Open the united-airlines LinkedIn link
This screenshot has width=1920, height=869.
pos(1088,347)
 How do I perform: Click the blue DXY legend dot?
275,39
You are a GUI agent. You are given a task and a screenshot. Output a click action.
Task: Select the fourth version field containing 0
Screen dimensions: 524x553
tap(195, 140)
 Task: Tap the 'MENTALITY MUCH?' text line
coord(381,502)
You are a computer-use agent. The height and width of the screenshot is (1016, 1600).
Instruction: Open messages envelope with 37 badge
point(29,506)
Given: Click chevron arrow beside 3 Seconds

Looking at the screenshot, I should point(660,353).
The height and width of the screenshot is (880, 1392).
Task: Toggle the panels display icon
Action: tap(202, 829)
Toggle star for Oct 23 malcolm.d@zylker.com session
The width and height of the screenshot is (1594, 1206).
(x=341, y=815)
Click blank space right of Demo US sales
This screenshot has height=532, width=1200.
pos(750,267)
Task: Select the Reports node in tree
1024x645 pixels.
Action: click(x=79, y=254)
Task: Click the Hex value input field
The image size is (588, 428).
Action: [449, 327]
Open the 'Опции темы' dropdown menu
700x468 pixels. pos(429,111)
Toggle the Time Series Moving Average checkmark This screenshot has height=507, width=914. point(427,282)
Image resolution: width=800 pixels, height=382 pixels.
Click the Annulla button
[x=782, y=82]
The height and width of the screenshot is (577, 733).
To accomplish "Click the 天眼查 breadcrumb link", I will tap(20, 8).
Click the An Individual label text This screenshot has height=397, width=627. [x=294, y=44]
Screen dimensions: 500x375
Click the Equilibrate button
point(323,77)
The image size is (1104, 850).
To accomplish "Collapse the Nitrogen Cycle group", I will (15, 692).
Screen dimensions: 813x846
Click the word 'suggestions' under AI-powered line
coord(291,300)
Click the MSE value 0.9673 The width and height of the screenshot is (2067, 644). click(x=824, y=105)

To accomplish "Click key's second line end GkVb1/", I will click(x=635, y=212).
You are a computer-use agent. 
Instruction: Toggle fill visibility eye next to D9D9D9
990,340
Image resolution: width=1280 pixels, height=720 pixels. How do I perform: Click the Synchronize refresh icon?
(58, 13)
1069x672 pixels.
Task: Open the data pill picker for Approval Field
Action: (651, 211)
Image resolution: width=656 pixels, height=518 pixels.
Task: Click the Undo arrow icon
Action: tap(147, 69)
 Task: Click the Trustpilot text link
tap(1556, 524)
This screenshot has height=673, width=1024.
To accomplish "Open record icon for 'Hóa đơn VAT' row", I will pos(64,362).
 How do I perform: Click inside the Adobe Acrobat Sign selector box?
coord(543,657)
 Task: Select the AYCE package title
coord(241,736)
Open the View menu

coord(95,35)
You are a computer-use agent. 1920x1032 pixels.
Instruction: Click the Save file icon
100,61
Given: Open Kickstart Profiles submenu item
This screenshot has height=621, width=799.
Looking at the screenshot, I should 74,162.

● ● ● ● ●

_What to do_: Write out the lines above from the one containing "Given: Open Kickstart Profiles submenu item" through the last, exactly as they are.

_Answer to the problem_:
Given: Open Kickstart Profiles submenu item
This screenshot has height=621, width=799.
Looking at the screenshot, I should 74,162.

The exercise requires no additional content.